- **Task directions**:
If a line in the material below has the word "will", copy it.

- **Source information**:
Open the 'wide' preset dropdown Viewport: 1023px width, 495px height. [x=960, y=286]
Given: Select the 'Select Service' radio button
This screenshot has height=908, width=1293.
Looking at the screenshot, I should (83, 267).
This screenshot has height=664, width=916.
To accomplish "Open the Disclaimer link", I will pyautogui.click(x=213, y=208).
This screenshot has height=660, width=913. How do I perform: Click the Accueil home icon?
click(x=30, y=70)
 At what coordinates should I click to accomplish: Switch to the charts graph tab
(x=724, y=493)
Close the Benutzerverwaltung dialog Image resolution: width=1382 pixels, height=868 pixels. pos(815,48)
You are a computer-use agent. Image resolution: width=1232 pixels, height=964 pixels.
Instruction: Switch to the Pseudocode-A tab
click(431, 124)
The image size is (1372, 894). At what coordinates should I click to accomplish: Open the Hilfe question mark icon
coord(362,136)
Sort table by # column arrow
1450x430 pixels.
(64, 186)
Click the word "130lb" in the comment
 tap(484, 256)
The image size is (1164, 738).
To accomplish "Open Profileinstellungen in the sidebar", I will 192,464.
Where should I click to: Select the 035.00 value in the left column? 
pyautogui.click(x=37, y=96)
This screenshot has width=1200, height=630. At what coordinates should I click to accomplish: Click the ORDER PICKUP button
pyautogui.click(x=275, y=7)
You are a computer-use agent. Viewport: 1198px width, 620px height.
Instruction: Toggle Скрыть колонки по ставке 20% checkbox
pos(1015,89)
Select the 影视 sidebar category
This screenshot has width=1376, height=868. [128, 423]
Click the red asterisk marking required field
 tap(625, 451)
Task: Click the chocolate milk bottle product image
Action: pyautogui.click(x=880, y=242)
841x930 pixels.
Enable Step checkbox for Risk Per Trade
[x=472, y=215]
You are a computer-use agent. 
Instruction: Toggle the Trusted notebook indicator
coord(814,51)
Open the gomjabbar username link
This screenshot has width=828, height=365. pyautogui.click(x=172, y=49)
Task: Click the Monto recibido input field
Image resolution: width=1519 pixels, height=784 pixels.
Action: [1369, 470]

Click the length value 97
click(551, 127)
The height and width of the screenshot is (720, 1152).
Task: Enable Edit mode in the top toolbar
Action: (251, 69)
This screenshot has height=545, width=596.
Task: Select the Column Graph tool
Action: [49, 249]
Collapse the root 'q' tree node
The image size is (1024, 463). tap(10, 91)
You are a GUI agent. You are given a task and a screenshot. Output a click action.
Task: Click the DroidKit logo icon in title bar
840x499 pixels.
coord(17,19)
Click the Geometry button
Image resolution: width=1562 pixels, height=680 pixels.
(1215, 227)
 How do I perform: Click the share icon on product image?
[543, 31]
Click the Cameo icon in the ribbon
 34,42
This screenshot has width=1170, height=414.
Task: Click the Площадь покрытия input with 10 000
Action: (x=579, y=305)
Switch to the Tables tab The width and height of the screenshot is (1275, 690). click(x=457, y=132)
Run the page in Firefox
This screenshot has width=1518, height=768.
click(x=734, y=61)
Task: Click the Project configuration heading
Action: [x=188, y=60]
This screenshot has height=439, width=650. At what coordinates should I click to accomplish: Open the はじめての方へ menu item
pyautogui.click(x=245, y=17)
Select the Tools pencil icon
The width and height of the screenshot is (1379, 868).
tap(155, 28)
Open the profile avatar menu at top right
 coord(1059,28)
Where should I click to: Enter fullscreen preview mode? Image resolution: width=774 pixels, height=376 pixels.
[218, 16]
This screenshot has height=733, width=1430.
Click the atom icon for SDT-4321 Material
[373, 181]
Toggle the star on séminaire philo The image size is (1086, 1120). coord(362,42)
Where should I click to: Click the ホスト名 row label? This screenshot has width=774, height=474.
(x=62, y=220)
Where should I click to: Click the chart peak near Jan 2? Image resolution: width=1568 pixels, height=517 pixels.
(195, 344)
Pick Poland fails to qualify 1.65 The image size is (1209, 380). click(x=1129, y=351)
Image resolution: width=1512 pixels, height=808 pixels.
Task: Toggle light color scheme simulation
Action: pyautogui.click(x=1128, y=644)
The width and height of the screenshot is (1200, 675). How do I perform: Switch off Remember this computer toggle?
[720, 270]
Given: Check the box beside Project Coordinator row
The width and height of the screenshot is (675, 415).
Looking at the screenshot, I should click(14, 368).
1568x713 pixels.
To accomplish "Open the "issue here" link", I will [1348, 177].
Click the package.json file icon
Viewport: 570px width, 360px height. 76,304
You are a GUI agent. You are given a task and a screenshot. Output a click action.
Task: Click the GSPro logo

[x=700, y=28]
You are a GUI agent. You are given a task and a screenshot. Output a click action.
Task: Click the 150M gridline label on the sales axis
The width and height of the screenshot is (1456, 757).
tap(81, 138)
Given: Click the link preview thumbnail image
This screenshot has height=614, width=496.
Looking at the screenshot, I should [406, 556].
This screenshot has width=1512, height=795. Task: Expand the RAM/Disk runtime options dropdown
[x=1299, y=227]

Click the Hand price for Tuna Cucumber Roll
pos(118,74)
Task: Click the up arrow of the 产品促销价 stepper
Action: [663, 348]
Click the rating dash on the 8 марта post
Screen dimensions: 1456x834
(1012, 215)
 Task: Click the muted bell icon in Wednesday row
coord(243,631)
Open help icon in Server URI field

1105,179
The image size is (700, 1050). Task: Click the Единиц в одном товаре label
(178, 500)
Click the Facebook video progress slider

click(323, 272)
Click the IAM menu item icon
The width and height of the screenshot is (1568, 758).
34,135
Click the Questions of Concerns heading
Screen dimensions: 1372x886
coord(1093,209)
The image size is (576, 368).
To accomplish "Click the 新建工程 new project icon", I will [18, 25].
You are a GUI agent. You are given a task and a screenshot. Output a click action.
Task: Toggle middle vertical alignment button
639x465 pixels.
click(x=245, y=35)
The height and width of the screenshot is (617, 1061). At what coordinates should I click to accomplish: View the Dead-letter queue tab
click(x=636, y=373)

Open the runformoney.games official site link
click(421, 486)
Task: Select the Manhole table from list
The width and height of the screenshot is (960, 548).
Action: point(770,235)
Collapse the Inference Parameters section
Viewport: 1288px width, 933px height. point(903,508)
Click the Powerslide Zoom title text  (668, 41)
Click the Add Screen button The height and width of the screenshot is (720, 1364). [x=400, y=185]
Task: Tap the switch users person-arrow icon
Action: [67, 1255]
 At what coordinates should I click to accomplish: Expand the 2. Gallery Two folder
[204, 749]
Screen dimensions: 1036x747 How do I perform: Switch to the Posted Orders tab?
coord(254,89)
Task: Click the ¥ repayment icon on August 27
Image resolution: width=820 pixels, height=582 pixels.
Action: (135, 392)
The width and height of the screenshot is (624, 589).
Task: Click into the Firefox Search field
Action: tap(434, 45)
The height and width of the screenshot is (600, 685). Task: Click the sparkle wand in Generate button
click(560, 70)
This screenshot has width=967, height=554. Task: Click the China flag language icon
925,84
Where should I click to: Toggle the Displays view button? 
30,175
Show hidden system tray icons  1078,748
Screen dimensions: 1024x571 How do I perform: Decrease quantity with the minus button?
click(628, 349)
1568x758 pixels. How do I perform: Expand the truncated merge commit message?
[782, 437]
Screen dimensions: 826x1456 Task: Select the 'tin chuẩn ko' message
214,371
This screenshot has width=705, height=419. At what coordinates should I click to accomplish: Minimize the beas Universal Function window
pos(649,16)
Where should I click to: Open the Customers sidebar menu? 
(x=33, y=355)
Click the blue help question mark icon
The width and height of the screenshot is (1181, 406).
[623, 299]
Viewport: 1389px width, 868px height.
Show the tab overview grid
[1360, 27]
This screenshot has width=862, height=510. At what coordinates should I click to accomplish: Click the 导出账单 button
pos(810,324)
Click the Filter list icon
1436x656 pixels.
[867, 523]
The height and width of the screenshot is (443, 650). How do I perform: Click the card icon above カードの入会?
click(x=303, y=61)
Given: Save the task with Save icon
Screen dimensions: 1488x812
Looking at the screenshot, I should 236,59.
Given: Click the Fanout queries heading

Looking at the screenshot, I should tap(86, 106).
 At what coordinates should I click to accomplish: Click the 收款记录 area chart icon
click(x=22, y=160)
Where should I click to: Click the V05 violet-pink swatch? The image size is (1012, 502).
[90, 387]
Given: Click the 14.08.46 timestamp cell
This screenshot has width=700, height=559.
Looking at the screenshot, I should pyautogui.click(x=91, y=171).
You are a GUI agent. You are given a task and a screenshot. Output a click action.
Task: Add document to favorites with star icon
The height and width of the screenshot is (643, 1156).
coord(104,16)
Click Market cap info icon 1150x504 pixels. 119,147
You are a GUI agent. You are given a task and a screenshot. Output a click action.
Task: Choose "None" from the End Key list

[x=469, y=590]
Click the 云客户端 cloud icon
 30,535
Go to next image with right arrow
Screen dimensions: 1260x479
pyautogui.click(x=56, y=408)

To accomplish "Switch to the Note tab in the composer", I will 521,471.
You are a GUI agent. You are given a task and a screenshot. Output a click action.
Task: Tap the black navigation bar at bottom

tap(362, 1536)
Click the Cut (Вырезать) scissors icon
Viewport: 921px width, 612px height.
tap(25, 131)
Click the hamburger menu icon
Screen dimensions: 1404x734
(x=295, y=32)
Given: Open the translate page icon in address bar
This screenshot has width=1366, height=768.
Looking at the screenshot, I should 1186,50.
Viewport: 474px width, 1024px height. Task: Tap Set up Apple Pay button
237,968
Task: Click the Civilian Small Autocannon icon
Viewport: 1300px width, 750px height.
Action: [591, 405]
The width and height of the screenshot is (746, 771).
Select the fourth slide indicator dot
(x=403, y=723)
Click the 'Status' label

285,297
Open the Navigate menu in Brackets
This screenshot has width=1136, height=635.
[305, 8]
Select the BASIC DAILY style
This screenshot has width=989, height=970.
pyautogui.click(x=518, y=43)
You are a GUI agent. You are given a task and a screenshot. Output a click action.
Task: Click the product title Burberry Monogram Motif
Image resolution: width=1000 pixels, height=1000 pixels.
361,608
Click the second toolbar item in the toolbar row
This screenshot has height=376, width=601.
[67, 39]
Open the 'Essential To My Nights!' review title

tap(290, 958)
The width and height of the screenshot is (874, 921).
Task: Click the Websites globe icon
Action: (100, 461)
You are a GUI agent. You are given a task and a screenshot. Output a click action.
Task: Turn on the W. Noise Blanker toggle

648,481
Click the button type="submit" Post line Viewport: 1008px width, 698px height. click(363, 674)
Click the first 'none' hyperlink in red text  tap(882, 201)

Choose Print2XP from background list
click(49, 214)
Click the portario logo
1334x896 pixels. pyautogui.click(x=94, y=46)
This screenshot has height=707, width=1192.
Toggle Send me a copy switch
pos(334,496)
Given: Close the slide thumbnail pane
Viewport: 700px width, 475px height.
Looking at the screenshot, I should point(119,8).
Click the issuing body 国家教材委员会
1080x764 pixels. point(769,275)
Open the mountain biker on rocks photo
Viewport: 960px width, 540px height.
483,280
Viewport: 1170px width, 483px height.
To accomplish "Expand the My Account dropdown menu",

- **Written solution**:
To accomplish "Open the Disclaimer link", I will pyautogui.click(x=213, y=208).
To accomplish "Open Profileinstellungen in the sidebar", I will 192,464.
To accomplish "Open the "issue here" link", I will [1348, 177].
To accomplish "Click the 新建工程 new project icon", I will [18, 25].
To accomplish "Switch to the Note tab in the composer", I will 521,471.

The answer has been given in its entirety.